╭─ INPUT

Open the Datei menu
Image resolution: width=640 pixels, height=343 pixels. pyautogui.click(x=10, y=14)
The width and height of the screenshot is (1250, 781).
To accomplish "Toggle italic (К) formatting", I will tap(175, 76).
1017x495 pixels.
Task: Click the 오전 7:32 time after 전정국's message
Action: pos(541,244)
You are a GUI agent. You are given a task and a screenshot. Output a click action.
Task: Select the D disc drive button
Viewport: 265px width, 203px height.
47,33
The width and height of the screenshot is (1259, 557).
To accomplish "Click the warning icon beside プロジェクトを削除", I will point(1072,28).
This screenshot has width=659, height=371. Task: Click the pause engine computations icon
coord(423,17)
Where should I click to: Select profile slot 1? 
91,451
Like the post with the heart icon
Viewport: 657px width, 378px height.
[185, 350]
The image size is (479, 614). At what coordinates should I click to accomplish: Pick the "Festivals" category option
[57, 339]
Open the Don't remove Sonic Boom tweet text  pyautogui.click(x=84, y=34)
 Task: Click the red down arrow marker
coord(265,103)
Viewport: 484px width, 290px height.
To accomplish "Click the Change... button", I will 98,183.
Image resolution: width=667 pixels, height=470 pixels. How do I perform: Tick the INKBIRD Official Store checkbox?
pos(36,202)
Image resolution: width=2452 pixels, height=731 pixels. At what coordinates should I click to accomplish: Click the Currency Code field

╰─

→ WORK ORDER:
Only the lines from the one holding "Open the Don't" through the end of the records should appear in the answer, each repeated exactly.

→ RESPONSE TO THIS TASK:
Open the Don't remove Sonic Boom tweet text  pyautogui.click(x=84, y=34)
 Task: Click the red down arrow marker
coord(265,103)
Viewport: 484px width, 290px height.
To accomplish "Click the Change... button", I will 98,183.
Image resolution: width=667 pixels, height=470 pixels. How do I perform: Tick the INKBIRD Official Store checkbox?
pos(36,202)
Image resolution: width=2452 pixels, height=731 pixels. At what coordinates should I click to accomplish: Click the Currency Code field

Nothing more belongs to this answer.